RA-DIT: Retrieval-Augmented Dual Instruction Tuning
- URL: http://arxiv.org/abs/2310.01352v4
- Date: Mon, 6 May 2024 07:50:35 GMT
- Title: RA-DIT: Retrieval-Augmented Dual Instruction Tuning
- Authors: Xi Victoria Lin, Xilun Chen, Mingda Chen, Weijia Shi, Maria Lomeli, Rich James, Pedro Rodriguez, Jacob Kahn, Gergely Szilvasy, Mike Lewis, Luke Zettlemoyer, Scott Yih,
- Abstract summary: Retrieval-augmented language models (RALMs) improve performance by accessing long-tail and up-to-date knowledge from external data stores.
Existing approaches require either expensive retrieval-specific modifications to LM pre-training or use post-hoc integration of the data store that leads to suboptimal performance.
We introduce Retrieval-Augmented Dual Instruction Tuning (RA-DIT), a lightweight fine-tuning methodology that provides a third option.

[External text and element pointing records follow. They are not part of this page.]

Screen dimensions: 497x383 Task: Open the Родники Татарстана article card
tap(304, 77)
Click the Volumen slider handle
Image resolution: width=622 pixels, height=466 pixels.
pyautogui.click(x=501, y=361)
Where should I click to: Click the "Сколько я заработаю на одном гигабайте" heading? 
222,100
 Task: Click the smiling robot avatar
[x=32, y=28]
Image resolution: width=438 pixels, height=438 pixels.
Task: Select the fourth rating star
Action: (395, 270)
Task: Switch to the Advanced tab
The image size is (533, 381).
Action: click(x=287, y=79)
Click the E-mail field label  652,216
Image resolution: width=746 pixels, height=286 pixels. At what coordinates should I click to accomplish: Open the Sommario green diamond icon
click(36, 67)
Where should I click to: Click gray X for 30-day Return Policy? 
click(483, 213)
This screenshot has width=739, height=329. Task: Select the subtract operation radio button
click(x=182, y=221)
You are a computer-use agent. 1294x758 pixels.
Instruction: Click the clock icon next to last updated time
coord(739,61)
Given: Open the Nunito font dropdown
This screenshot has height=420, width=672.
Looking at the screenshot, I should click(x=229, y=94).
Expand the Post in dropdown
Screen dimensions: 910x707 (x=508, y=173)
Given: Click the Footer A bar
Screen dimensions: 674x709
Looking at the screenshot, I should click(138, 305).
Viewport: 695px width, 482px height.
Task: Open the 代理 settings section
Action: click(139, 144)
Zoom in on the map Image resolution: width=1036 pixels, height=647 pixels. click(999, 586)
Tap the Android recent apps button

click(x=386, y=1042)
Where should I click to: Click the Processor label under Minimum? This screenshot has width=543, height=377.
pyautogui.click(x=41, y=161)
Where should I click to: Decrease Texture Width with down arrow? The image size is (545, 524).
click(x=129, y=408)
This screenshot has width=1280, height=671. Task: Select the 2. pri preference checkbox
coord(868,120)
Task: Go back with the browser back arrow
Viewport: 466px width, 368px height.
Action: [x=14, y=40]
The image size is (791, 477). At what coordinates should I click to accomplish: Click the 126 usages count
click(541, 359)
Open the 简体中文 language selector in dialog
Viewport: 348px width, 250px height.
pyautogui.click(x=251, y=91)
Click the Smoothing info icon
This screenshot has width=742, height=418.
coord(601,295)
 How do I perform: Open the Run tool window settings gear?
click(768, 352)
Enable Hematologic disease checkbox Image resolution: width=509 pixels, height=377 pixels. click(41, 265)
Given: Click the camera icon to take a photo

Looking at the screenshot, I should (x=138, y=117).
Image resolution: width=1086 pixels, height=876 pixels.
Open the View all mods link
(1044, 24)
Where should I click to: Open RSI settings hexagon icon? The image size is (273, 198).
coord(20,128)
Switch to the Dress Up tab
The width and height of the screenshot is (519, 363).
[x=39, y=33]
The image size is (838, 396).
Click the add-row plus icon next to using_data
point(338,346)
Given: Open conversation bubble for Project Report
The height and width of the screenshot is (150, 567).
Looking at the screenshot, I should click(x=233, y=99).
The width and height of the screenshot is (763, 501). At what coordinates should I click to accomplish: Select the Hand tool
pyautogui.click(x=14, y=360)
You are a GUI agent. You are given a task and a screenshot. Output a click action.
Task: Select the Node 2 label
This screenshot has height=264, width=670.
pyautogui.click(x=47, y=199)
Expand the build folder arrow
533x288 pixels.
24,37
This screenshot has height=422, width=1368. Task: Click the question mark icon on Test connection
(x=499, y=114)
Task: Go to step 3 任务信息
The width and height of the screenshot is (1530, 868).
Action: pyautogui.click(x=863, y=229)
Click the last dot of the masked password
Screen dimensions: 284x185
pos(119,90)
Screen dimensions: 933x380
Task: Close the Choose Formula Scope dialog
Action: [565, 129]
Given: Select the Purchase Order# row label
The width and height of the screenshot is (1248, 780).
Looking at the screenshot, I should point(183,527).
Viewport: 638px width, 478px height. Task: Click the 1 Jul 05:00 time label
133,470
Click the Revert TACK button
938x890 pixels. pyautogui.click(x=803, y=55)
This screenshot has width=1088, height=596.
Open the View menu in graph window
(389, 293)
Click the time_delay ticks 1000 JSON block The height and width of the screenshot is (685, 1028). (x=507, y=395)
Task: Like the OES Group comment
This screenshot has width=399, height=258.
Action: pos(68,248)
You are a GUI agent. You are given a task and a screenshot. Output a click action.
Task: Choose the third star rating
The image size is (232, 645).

- Score: 90.98423540361946
- License: http://creativecommons.org/licenses/by/4.0/
- Abstract: Retrieval-augmented language models (RALMs) improve performance by accessing long-tail and up-to-date knowledge from external data stores, but are challenging to build. Existing approaches require either expensive retrieval-specific modifications to LM pre-training or use post-hoc integration of the data store that leads to suboptimal performance. We introduce Retrieval-Augmented Dual Instruction Tuning (RA-DIT), a lightweight fine-tuning methodology that provides a third option by retrofitting any LLM with retrieval capabilities. Our approach operates in two distinct fine-tuning steps: (1) one updates a pre-trained LM to better use retrieved information, while (2) the other updates the retriever to return more relevant results, as preferred by the LM. By fine-tuning over tasks that require both knowledge utilization and contextual awareness, we demonstrate that each stage yields significant performance improvements, and using both leads to additional gains. Our best model, RA-DIT 65B, achieves state-of-the-art performance across a range of knowledge-intensive zero- and few-shot learning benchmarks, significantly outperforming existing in-context RALM approaches by up to +8.9% in 0-shot setting and +1.4% in 5-shot setting on average.